A fortuitous real-world meeting
It's become increasingly common for human scientists to employ LLMs to help with science research, such as analyzing data, writing code, and even designing proteins. Zou and Pak's Virtual Lab platform, however, is to their knowledge the first to apply multistep reasoning and interdisciplinary expertise to successfully address an open-ended research question.
Zou and Pak first met at one of the biweekly Biohub SF Investigator Program meetings. "I had just seen James give a talk at the previous Investigator meeting, where he said he wished he could do more experimental work," Pak said. "So I decided to introduce myself."
That conversation, in the spring of 2024, sparked a collaboration that drew on Zou's AI expertise and Pak's expertise in protein science.
In addition to the PI agent and specialist agents, their Virtual Lab platform includes a Scientific Critic agent, a generalist whose role is to ask probing questions and inject a dose of skepticism into the process. "We found the Critic to be quite essential, and also reduced hallucinations," Zou said.
While human researchers participated in AI scientists' meetings and offered guidance at key moments, their words made up only about 1% of all conversations.
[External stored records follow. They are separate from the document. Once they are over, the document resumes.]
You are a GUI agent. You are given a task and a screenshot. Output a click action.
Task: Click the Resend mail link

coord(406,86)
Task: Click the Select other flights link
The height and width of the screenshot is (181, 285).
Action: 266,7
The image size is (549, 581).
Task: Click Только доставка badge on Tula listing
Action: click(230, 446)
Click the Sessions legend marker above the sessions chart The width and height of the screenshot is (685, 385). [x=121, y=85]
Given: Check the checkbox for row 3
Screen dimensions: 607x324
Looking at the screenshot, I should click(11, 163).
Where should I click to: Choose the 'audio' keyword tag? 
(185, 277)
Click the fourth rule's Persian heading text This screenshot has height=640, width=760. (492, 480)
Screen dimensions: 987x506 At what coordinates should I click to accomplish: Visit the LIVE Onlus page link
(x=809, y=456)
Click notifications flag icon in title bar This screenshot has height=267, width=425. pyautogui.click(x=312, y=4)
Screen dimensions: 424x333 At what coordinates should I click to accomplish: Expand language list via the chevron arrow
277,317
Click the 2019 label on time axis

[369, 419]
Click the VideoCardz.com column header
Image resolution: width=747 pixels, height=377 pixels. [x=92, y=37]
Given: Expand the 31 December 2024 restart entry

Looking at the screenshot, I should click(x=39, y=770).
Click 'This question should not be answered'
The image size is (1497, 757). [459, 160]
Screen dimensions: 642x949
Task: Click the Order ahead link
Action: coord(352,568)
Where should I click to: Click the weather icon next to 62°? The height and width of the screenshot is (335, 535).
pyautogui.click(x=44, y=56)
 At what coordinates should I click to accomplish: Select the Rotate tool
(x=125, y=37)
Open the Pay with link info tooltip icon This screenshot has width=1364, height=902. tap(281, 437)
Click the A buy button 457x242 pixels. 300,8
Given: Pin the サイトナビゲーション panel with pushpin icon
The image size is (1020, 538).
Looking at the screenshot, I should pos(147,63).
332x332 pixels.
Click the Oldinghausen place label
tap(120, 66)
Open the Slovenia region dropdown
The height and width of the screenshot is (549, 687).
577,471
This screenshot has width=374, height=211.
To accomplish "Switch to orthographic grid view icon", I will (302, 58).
The vast majority of discussions, decisions, and analyses were performed by the AI agents themselves.
In this study, the Virtual Lab team came up with 92 new "Nanobodies" (tiny proteins that work like antibodies), and experiments in Pak's lab found that two bound to the so-called spike protein of recent SARS-CoV-2 variants, a significant enough finding that Pak expects to publish studies on them.
"You'd think there'd be no way AI agents talking together could propose something akin to what a human scientist would come up with, but we found here that they really can," said Pak. "It's pretty shocking."
When asked if he's worried about AI scientists replacing him, Pak says no. Instead, he thinks these new virtual collaborators will just enhance his work.
"This project opened the door for our Protein Science team to test a lot more well-conceived ideas very quickly," he said. "The Virtual Lab gave us more work, in a sense, because it gave us more ideas to test. If AI can produce more testable hypotheses, that's more work for everyone."
The results, said Pak and Zou, not only demonstrate the potential benefits of human–AI collaborations but also highlight the importance of diverse perspectives in science. Even in these virtual settings, instructing agents to assume different roles and bring varying perspectives to the table resulted in better outcomes than one AI agent working alone, they said. And because the discussions result in a transcript that human team members can access and review, researchers can feel confident about why certain decisions were made and probe further if they have questions or concerns.
"The agents and the humans are all speaking the same language, so there's nothing 'black box' about it, and the collaboration can progress very smoothly," Pak said. "It was a really positive experience overall, and I feel pretty confident about applying the Virtual Lab in future research."
Zou says the existing platform is designed for biomedical research questions, but modifications would allow it to be used in a much wider array of scientific disciplines.
"We're demonstrating a new paradigm where AI is not just a tool we use for a specific step in our research, but it can actually be a primary driver of the whole process to generate discoveries," said Zou. "It's a big shift, and we're excited to see how it helps us advance in all areas of research."